Сердце — как соло на перкуссиях, Андреа входит, берет упаковку жвачки, направляется именно к ЭТОЙ кассе.
Та не сразу поднимает голову.
— Пожалуйста, пять пятьдесят.
Андреа достает десятку, смотрит на кассиршу не отрываясь. И вдруг взгляды встречаются и уже не отпускают друг друга, ведь палач узнает жертву по глазам, не так ли? Да! Кассирша краснеет, откашливается, пытается улыбнуться как ни в чем не бывало, но тут же роняет сдачу и наклоняется, чтобы подобрать. Выныривает с красными щеками, и Андреа впору торжествовать, но соло на перкуссиях не умолкает, пот течет ручьями, и она забирает сдачу. Та, напротив, снова опустила голову.

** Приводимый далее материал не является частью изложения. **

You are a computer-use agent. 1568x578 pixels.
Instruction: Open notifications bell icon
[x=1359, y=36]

— Спасибо! — отчеканивает Андреа. Так и надо, пусть это пустяковое «спасибо» отзывается эхом. Но вот потом — сердце как гонг, внутри ни капли радости. Марлон потягивается, выпуская когти.

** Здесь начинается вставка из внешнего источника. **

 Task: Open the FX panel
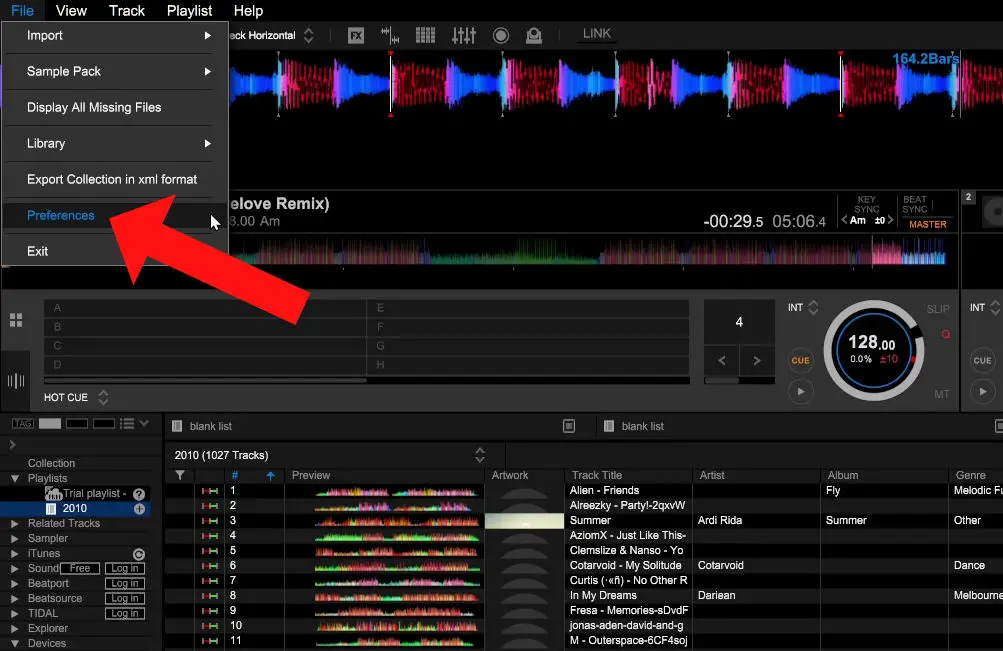tap(356, 34)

Лувиса в кухне. Карл наконец-то приземлился и сидит в гостиной перед включенным телевизором, листая сводки спортивных новостей. Андреа заглядывает в гостиную, говорит: «Привет». Он поднимает голову, отвечает: «Привет, Андреа», вид у него удивленный. Ей хочется войти и сесть на диван — уже не колючий розовый, а удобный зеленый. Хочется сесть рядом с Карлом и вести себя свободно и непринужденно, но вместо этого Андреа идет на кухню. Пионы на занавесках. Глянцевые листья комнатных растений. Острые лезвия кухонного комбайна, которым ей никогда не разрешали пользоваться. Лувиса все время ходила с изрезанными пальцами. Теперь она режет помидоры со скоростью звука, вздыхает, смотрит на Андреа:
— Ты ведь останешься ужинать?
— Во сколько?
— Часов в семь, идет?
— Я хотела сходить куда-нибудь, выпить пива.
— Понятно. — Лувиса возвращается к помидорам, рубит их с такой скоростью, что капли крови летят во все стороны. — А я накупила еды.

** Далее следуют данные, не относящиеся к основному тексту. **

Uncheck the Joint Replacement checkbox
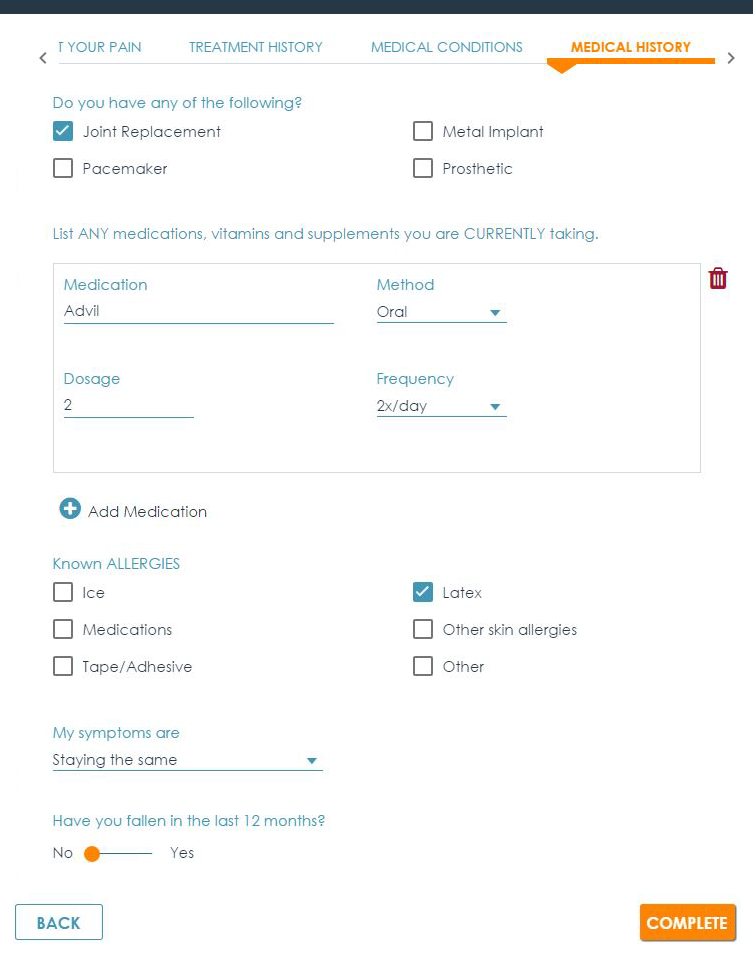 tap(63, 131)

— Может быть, поужинаем в шесть? Тогда я успею.
— Хорошо, в шесть, — вздыхает Лувиса. — Ты ешь мясо?
— Нет, я снова вегетарианка.
— Ясно, ясно. — Лувиса, расправившись с пальцами, принимается за огурцы: лезвие ножа мелькает в воздухе, обрубая кисти рук. — Можно спросить, как давно?
— С тех пор как мы расстались.
Мы расстались. Два слова. Больше и не нужно; не нужно жирных пицц с телятиной и соусом «беарнез», не нужно колбасы с макаронами, сосисок с пюре, не нужно готовых тефтелей и кровавых бифштексов.